Indonesia, which produces nearly 30 percent of the world's refined tin, introduced rigid rules for tin exports in 2007 after a crackdown on tin mining and smelting in late 2006 in the Bangka-Belitung islands, the country's main source of the metal.
Before the crackdown, smelters could export the metal freely and there were about 38 that were actively exporting, but dozens shut down after the crackdown and were not allowed to export until they got a licence.
The government has gradually released more permits since then, handing out six this year alone, boosting the total to 30.

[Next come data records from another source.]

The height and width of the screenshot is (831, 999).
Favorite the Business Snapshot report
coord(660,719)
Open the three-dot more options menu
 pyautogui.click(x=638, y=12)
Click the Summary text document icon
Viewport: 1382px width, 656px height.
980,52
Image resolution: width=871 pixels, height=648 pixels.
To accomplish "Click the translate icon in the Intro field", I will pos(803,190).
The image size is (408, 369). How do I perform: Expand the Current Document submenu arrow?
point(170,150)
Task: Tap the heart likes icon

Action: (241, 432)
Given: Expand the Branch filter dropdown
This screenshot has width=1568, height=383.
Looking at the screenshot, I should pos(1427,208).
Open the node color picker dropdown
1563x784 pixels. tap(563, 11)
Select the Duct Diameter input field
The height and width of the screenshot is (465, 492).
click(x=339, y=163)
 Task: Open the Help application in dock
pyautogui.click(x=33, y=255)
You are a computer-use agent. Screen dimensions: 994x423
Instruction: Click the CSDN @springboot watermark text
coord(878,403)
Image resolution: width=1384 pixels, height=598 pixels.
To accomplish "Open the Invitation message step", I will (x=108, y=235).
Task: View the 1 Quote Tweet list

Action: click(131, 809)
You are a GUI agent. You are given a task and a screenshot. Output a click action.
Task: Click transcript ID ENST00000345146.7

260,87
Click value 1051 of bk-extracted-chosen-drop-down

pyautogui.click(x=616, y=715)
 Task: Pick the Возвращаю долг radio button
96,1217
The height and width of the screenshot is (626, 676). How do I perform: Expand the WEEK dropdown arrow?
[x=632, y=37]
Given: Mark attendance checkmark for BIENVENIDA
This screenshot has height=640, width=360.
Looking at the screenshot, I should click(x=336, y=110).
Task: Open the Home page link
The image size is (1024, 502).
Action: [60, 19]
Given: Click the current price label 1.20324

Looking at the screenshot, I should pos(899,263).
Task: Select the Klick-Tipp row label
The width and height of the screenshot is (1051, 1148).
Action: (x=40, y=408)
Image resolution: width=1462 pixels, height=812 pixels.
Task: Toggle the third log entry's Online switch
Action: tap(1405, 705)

But analysts say the key constraint -- apart from a still vague government-mandated cap on total production volume -- is not how much can be exported, but how much can be mined, as miners cannot get permits to explore new areas until new regulations attached to a 2008 mining and coal law are passed.
Officials have said this could be in October, but precedents suggest a longer wait: it took three years for the regulations attached to an earlier oil and gas law to be completed.
"The government keeps issuing export licences but on the other hand we can't explore for new tin reserves," said Ismiyardi, a commissioner at PT Bangka-Belitung Sejahtera, a consortium of seven small smelters.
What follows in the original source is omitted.